Exercise objective -
Below is a listing; reproduce exactly its lines from the one containing "Someware (65, 1110)" to its last line, both ends kept, and no other lines.

Records to use -
>>>
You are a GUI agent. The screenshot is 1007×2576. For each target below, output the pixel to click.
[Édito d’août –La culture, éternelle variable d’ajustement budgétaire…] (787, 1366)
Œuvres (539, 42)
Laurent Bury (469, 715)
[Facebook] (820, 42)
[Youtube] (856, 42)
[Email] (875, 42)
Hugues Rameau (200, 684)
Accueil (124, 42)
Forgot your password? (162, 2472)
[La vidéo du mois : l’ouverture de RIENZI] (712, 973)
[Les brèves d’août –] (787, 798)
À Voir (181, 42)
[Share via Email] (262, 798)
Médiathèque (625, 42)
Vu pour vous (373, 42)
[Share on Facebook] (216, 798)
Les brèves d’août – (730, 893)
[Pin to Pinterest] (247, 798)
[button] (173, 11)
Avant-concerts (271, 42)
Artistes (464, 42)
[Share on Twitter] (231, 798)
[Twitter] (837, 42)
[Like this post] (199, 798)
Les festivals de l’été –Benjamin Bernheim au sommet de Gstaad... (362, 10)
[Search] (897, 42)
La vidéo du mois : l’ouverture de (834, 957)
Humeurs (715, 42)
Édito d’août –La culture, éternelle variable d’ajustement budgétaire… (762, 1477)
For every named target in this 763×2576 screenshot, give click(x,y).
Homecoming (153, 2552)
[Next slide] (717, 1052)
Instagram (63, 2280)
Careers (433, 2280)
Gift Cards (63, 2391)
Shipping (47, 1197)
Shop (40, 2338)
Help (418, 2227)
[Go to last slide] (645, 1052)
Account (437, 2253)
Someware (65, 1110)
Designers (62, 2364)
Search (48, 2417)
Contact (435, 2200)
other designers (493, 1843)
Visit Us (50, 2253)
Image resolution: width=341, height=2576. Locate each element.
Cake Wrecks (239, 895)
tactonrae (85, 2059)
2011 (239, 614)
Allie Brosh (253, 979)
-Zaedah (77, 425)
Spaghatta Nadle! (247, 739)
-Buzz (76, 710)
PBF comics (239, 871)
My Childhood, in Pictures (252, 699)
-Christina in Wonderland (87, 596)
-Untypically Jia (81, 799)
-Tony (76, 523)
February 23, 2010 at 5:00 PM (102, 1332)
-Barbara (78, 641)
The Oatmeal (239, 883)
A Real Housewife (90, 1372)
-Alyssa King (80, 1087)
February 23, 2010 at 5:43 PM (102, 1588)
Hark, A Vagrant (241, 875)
<<<
Answer to the problem -
Someware (65, 1110)
Designers (62, 2364)
Search (48, 2417)
Contact (435, 2200)
other designers (493, 1843)
Visit Us (50, 2253)
Image resolution: width=341, height=2576. Locate each element.
Cake Wrecks (239, 895)
tactonrae (85, 2059)
2011 (239, 614)
Allie Brosh (253, 979)
-Zaedah (77, 425)
Spaghatta Nadle! (247, 739)
-Buzz (76, 710)
PBF comics (239, 871)
My Childhood, in Pictures (252, 699)
-Christina in Wonderland (87, 596)
-Untypically Jia (81, 799)
-Tony (76, 523)
February 23, 2010 at 5:00 PM (102, 1332)
-Barbara (78, 641)
The Oatmeal (239, 883)
A Real Housewife (90, 1372)
-Alyssa King (80, 1087)
February 23, 2010 at 5:43 PM (102, 1588)
Hark, A Vagrant (241, 875)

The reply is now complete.